Mancelona Township (/mænˌsəˈloʊnə/ man-sə-LOW-nə) is a civil township of Antrim County in the U.S. state of Michigan. The population was 4,311 at the 2020 census.

== Communities ==
- Antrim is a former company town on US Route 131 approximately one mile southwest of Mancelona at . In the 1940 census it had 610 residents. It was not delineated in the 1950 census. John Otis & Company built a charcoal furnace in 1882. In 1883, E.K. Robinson platted and recorded the village with the name "Furnaceville" for Mr. Otis. Its station on the Grand Rapids and Indiana Railroad was named "Furnace". The village and depot were renamed Antrim after the Otis interests were bought by the Antrim Iron Company. Many of the settlers in this area were relocated from Kentucky to work in the local iron smelting plant.
- Lakes of the North is partially located within Mancelona Township. For statistical purposes, Lakes of the North is defined as a census-designated place and had population of 925 at the 2010 census. The northern portion of the community extends into Star Township.
- Mancelona is located within the township at the junction of US 131 and M-88 and M-66. The Mancelona ZIP Code, 49659, serves most of the township.

==Geography==
According to the United States Census Bureau, the township has a total area of 184.9 km2, of which 184.2 km2 is land and 0.6 km2, or 0.35%, is water.

==Demographics==
As of the census of 2000, there were 4,100 people, 1,511 households, and 1,093 families residing in the township. The population density was 57.4 PD/sqmi. There were 2,150 housing units at an average density of 30.1 /sqmi. The racial makeup of the township was 96.46% White, 0.22% African American, 1.29% Native American, 0.02% Asian, 0.05% Pacific Islander, 0.27% from other races, and 1.68% from two or more races. Hispanic or Latino of any race were 1.49% of the population.

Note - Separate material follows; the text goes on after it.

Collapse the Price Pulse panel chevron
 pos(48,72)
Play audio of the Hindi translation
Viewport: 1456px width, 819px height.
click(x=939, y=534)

There were 1,511 households, out of which 36.1% had children under the age of 18 living with them, 54.4% were married couples living together, 11.7% had a female householder with no husband present, and 27.6% were non-families. 22.6% of all households were made up of individuals, and 9.7% had someone living alone who was 65 years of age or older. The average household size was 2.70 and the average family size was 3.12.

In the township the population was spread out, with 29.5% under the age of 18, 8.6% from 18 to 24, 28.0% from 25 to 44, 22.0% from 45 to 64, and 12.0% who were 65 years of age or older. The median age was 34 years. For every 100 females, there were 98.8 males. For every 100 females age 18 and over, there were 97.3 males.

The median income for a household in the township was $30,858, and the median income for a family was $33,045. Males had a median income of $29,731 versus $19,825 for females. The per capita income for the township was $13,574. About 12.8% of families and 15.7% of the population were below the poverty line, including 18.9% of those under age 18 and 6.0% of those age 65 or over.